As the trip took shape, many family members freely demonstrated peculiar behaviors.  They were not worried about the need to be perfect — why then must I?  Multiple times throughout the trip, we explored the picturesque peaks in Ireland and Switzerland.  My eyes were drawn to spectacular scenes of enormous piles of rock rising abruptly from the earth’s surface. My heart ached to follow their splendor into the horizon.  I sensed the wisdom of these ancient mountains speaking directly to me providing truth like a storyteller sharing insight through the telling of time-tested traditions.  The quiet environment with only the wind whispering in the mountains was the picture-perfect time to look inside.  The picturesque peaks got me thinking about my compulsion to over perfect circumstances.  It seemed like an ideal time to acknowledge my imperfect family and confront this shortcoming of mine.

My inner landscape, a metaphor for my emotional and spiritual state of being longed for introspection with each encounter.  As my mind wandered inwards, these natural surroundings provided space for meditation while silently teaching me how to stand fearless in the midst of an unreliable world and all its unforeseen elements.

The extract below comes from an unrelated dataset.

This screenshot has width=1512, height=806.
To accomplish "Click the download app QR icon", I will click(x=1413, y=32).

There were multiple mental and emotional snapshots taken during these immediate, intense connections.  I was mesmerized by the mountains and their majestic stance while admiring all their frequent cracks and crevices.  I did not recognize it at the time, but this feeling of pure connection with unfiltered nature was apparently what I needed. I am a meaning-seeking individual, and sometimes my way of thinking against the backdrop of life’s idiosyncrasies’ cannot be explained.  “It is not the mountain we conquer but ourselves,” said Edmund Hillary, a New Zealand mountaineer and explorer who became one of the first climbers to reach the summit of Mount Everest.  I must nurture myself into acknowledging and accepting my imperfect beauty while giving myself and others permission to be jagged like the awe-inspiring mountain ranges.

It has always been essential for me to take hold of my experiences.  I have an innate desire to analyze, fix, solve or attempt to make sense of them.  Over the years, this personal philosophy has tricked me into thinking flawlessness and dwelling on something too much or too long are positive attributes.  The climbing contest of “Mount Perfection” has been personal, within me.  However, my interpersonal relationships have taught me that we are all connected through our fault lines.

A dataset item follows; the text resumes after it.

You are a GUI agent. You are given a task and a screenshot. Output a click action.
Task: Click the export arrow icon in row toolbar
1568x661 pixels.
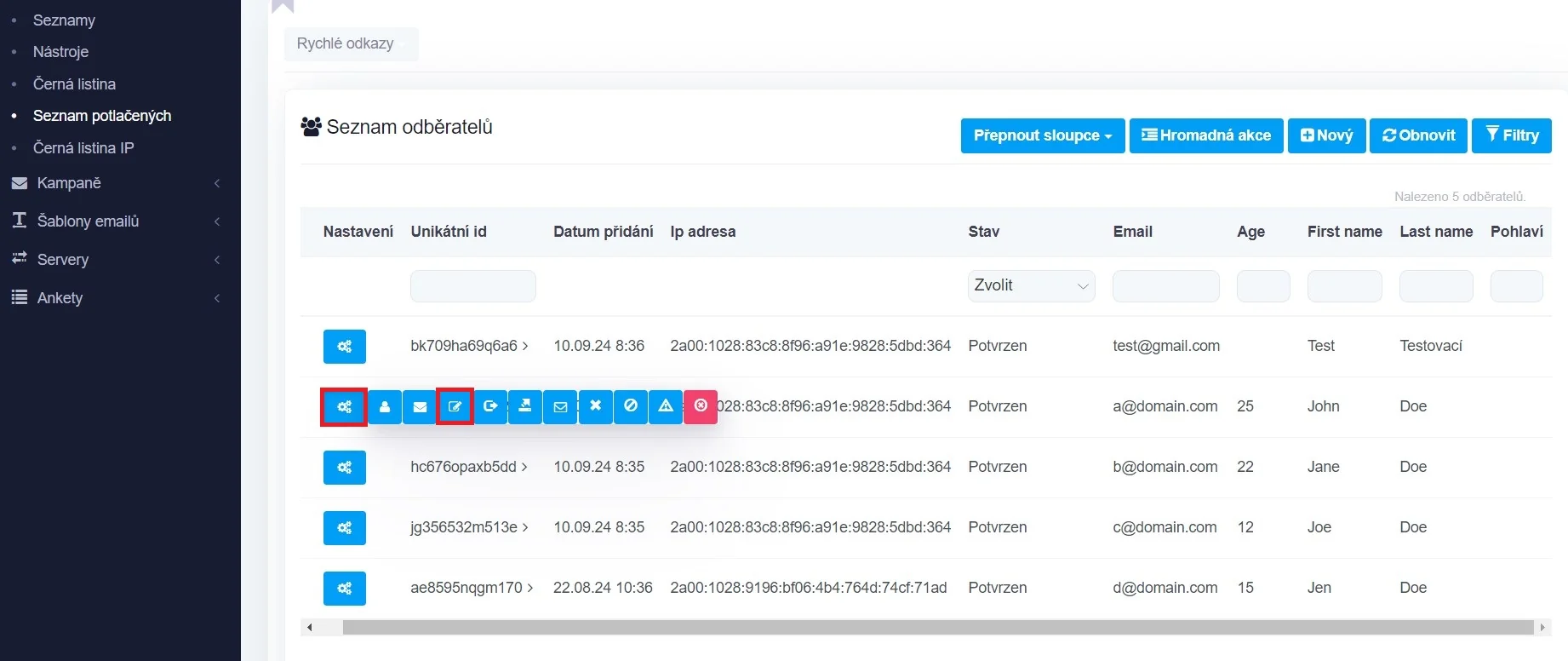pos(490,407)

Many truths were revealed during our family time together.  It was remarkable how each of us unveiled various foibles, yet we managed to carry on and snicker at the “blunder of the day” during dinner each night.  It is easy to see others faults. The inability to accept disorder and imperfections in my own life has always been a deficiency of mine. During the trip, I was reading On the Move an autobiography by neuroscientist Oliver Saks.  This unconventional man sums up many of my heartfelt beliefs on what life and living are all about.  He penned the following, “I have been able to see my life as from a great altitude, as a sort of landscape, and with a deepening sense of connection of all its parts.”  Many experiences in my life continue to shed light on my insatiable thirst and desire for growth, while solving the many mysteries of me.

Ever since our trip ended, I have been reminding myself to do the best I can every day by improving upon what I learned the day before. What I have realized is that no one is faultless and there is no need to be faultless.  Seismic activity is good for my soul.

Who knew that an experience with my clan and the countryside abroad could bring me closer to myself and the mountains?  I will learn from my mistakes and welcome life’s winds and winding paths.  They will balance both my perfectionism and imperfections.  This will be my true source of interconnection – appreciating the asymmetrical landscape of my life.